Your assignment
An acceptable answer repeats exactly the line containing "How do I perform: Play" and all lines that follow it in the listing below, and it includes no pictures.

Provided entries

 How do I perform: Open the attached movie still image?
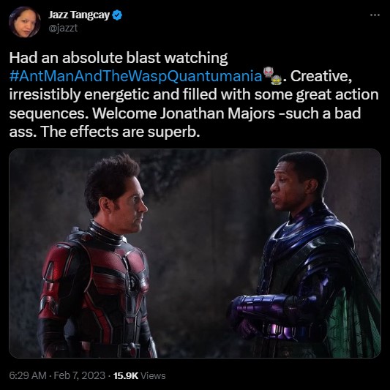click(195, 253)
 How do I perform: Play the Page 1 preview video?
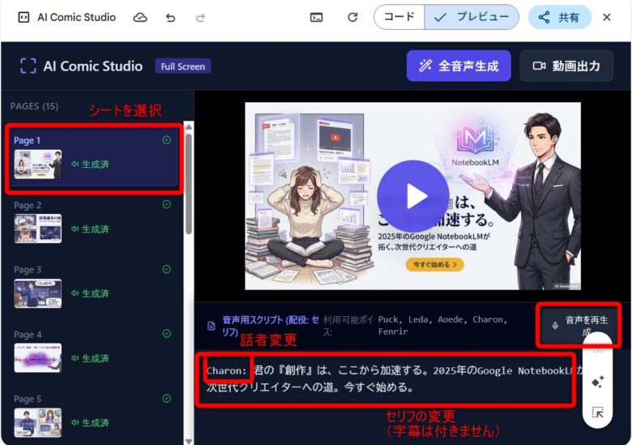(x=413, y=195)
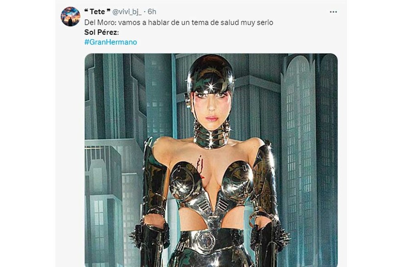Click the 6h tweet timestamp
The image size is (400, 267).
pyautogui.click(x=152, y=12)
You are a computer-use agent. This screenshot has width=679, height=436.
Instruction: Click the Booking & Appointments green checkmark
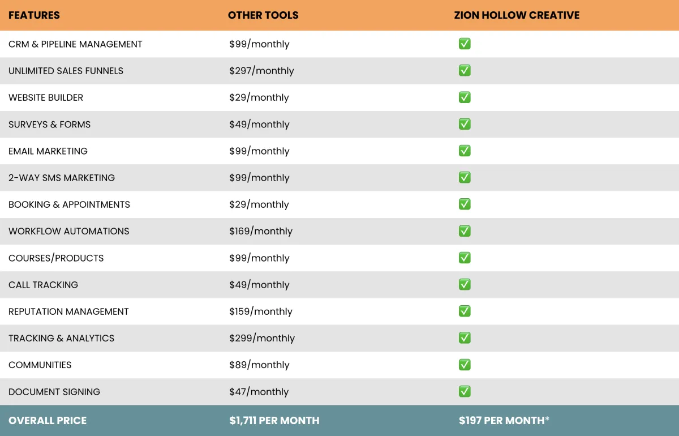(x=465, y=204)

Problem solution
 How do I perform: Play the Page 1 preview video?
(x=413, y=195)
Click the 6h tweet timestamp
The image size is (400, 267).
pyautogui.click(x=152, y=12)
You are a computer-use agent. This screenshot has width=679, height=436.
Instruction: Click the Booking & Appointments green checkmark
(x=465, y=204)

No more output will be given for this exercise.